Meski dengan sesuatu yang generik, Jailangkungseharusnya bisa mengolahnya menjadi sesuatu yang dapat dinikmati. Sayangnya, konflik yang generik dan lurus-lurus saja itu tampil dengan terbata-bata. Plot cerita yang seharusnya dapat diikuti begitu saja oleh penontonnya, Jailangkung malah membuatnya begitu rumit tetapi tanpa diarahkan dengan teliti. Sehingga, hal itu berdampak pada performa Jailangkung yang terpisah-pisah dalam penuturannya.
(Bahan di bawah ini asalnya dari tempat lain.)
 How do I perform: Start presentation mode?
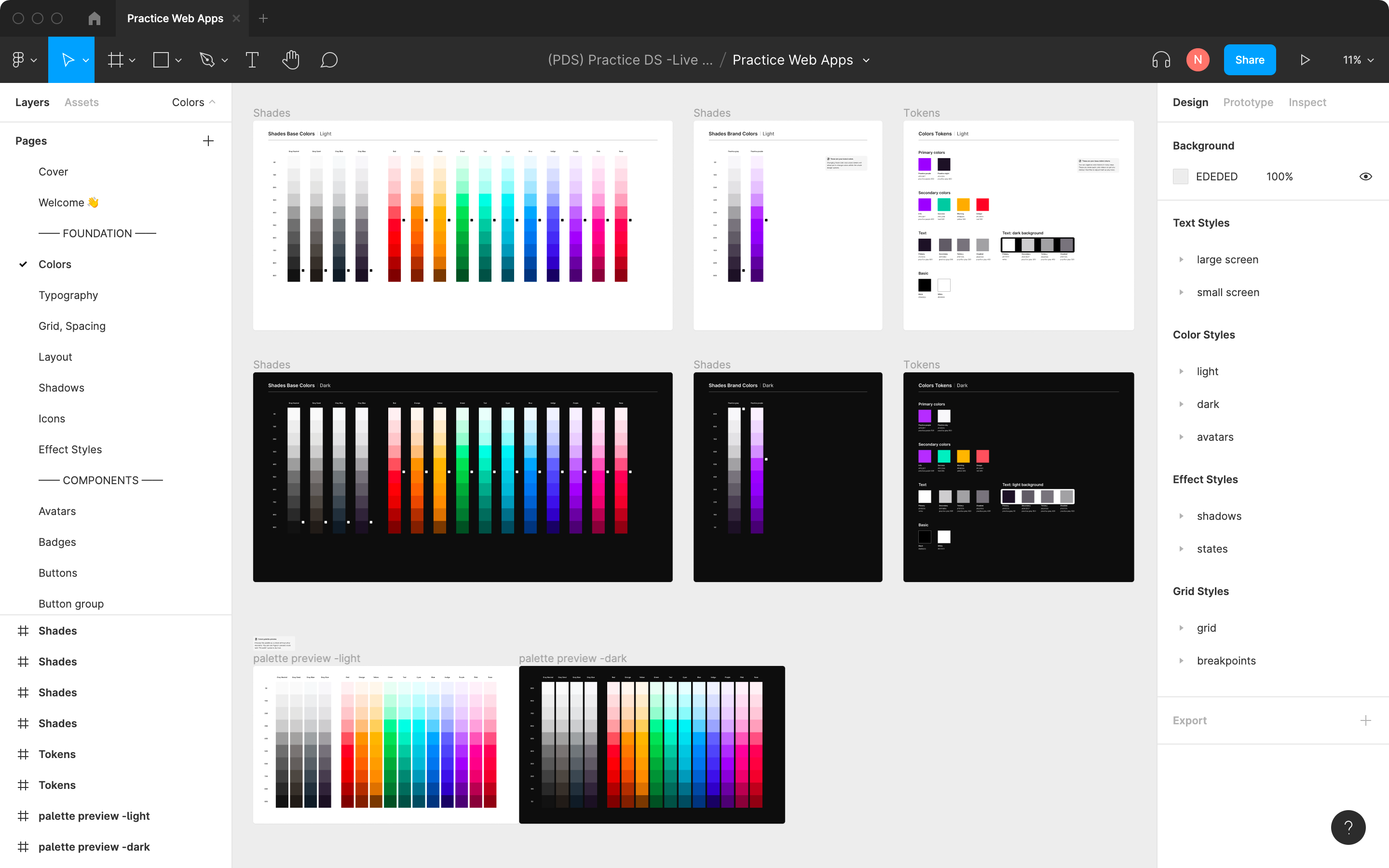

Transisi plot cerita dalam Jailangkungini tak bisa berjalan dengan baik. Konfilk yang muncul terlalu awal di dalam film ini membuat penonton bertanya-tanya tentang apa yang sedang terjadi. Tetapi penjelasan itu tak dibahas dengan detil, hanya muncul sedikit informasi yang membuat penonton pada akhirnya meraba apa yang berusaha disampaikan oleh Jose Purnomo dan Rizal Mantovani. Permasalahan yang belum selesai dibahas ini masih ditambahi pula dengan cabang cerita yang lain.

Alhasil, dengan durasi yang hanya berkisar 86 menit, penceritaannya terbata-bata tetapi berusaha terlihat komplikasi. Hal itu mempengaruhi penyelesaian dari film ini sendiri yang muncul tak rapi. Penonton kesusahan untuk mendapatkan afirmasi dengan apa yang berusaha diselesaikan oleh para karakternya. Ada rasa ketidakpuasan yang muncul saat film ini berakhir. Penonton merasa butuh penjelasan selanjutnya yang lebih rinci agar penonton mengerti apa yang dimau oleh dua sutradara film Jailangkungini.  Mungkin ada niatan dari dua sutradaranya untuk hadir menyapa penontonnya di seri kedua. Sehingga, film Jailangkung ini hanya berusaha membangun set-up dunia horor yang baru. 


Memang, performa dari para aktor dan aktrisnya berusaha memberikan sesuatu yang terbaik untuk penontonnya di dalam film Jailangkung. Tetapi, hal tersebut tetap tak dapat menutupi celah bagaimana Jailangkung masih belum maksimal dalam pengarahan dan penulisan skenarionya. Sehingga, Jailangkung memang masih belum terlalu maksimal dalam performa isinya. Tetapi, tak dapat dipungkiri bahwa Jailangkungmemiliki performa teknis yang digarap tak sembarangan. Gambar dan tata produksi dalam film Jailangkung ini tak memiliki kesan asal-asalan.

Jailangkung memang akan dapat membawa kuantitas raihan penonton dengan nilai yang besar saat diedarkan. Tetapi, kuantitas tersebut tak memiliki relevansi dengan kualitas dari Jailangkung yang belum benar-benar maksimal oleh Jose Purnomo dan Rizal Mantovani. Masih banyak kekurangan-kekurangan yang perlu untuk diperbaiki apabila memutuskan untuk memiliki seri selanjutnya. Pengarahan yang belum maksimal serta cerita yang masih belum dimatangkan lagi menjadi problematika utama dalam performa Jailangkung sebagai sebuah film. Meski dengan plotnya yang generik, film ini masih terbata-bata dalam menuturkan konfliknya. Dampaknya, ada kesan buru-buru serta penjelasan yang belum tersampaikan dengan maksimal dan hal tersebut tak dapat memuaskan penontonnya.